Iraq is threatening to quit OPEC, and oil markets are already listening

Photo: GANESH RAMSUMAIR

Iraq has spent decades as one of OPEC's most consequential members. Now, facing a financial crisis and a production cap it says is strangling its economy, Baghdad is warning it may walk out entirely.

Senior Iraqi oil ministry officials told Reuters this week that Iraq had weighed leaving OPEC if the group doesn't significantly raise its quota. The current plan is still to stay and negotiate. But the threat is real enough that oil prices dipped below $73 a barrel shortly after the report landed.

"Saudi Arabia and other OPEC allies should treat this matter with the utmost seriousness," one senior official said. "Failing that, Iraq will be compelled to consider all available options."

Why this is happening now

Iraq's economy runs almost entirely on oil revenue. The Iran war has hammered that revenue in a specific and painful way: disruptions to the Strait of Hormuz have locked most of Iraq's exports in, cutting off the income the country relies on to pay salaries, fund services, and hold together a fragile government. The new prime minister, Ali al-Zaidi, who took office in May, has made economic rebuilding his central promise.

The problem is that OPEC sets production quotas, and Iraq's quota hasn't kept pace with what Baghdad says it can and should produce. Seven core OPEC members have already had their quotas raised by a combined 600,000 barrels per day since April. Iraq wants in on that expansion, and it wants its quota tied to its production capacity and population, not a number set years ago under different conditions.

Iraq's long-term ambition is to reach 7 million barrels per day. Its current quota sits well below that.

The weight of this particular threat

An Iraqi exit would be a serious structural blow to OPEC. Iraq is the group's second-largest producer. It is also one of OPEC's five founding members, and OPEC was literally formed in Baghdad. The symbolism and the supply math both cut the same direction.

The United Arab Emirates already left OPEC this year, so this isn't a hypothetical anymore. The group has lost one major producer and is now hearing exit signals from another. If OPEC hemorrhages members with the production capacity to actually move markets, its ability to coordinate global oil supply starts to erode in ways that matter.

What does that mean in practice? OPEC's core function is to set collective output limits that keep oil prices from collapsing when demand softens. If large producers start pumping outside those agreements, the floor under prices gets shakier. That cuts both ways for American consumers: cheaper gas in the short run is possible, but a fragmented, unpredictable oil market also creates the kind of price volatility that makes long-term planning harder for businesses and households alike.

What to watch

The immediate question is whether Saudi Arabia, which effectively runs OPEC's quota process, takes Iraq's threat seriously enough to offer a meaningful quota increase before the next OPEC meeting. The Saudis have their own fiscal pressures and their own reasons to want higher prices, which creates genuine tension with Iraq's demands.
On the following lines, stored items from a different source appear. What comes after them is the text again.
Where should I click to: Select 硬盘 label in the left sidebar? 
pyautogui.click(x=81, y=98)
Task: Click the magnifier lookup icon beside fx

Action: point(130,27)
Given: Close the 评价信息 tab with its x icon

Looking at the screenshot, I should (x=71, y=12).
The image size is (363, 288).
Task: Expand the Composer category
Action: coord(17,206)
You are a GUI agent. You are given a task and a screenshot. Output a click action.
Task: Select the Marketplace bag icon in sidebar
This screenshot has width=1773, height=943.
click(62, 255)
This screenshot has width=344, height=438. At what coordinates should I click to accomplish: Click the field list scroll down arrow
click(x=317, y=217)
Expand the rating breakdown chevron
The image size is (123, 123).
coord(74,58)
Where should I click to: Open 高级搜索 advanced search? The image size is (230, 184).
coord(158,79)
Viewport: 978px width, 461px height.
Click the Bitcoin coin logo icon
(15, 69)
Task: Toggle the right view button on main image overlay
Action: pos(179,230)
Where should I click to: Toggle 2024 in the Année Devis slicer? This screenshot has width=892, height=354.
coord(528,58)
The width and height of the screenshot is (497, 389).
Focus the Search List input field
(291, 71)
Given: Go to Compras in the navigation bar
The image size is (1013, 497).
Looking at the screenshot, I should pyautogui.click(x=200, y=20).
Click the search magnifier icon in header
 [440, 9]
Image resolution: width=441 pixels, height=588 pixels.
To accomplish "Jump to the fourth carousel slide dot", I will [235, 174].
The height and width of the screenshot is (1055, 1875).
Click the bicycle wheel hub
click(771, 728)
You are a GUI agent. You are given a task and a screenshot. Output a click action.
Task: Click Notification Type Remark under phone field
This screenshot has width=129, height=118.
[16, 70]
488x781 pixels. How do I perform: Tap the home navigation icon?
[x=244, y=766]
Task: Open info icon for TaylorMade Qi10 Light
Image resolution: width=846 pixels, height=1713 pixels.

If Baghdad gets its quota raised, prices could drift higher as the crisis narrative fades. If the standoff continues, Iraq may produce above its quota anyway, as it has done before, adding supply to a market already trading under $73.

Either way, Iraq's financial desperation and OPEC's shrinking membership together point to the same uncomfortable conclusion: the cartel that has shaped global energy prices for six decades is under more structural pressure than it has faced in a long time, and the next few months will test whether it can hold together.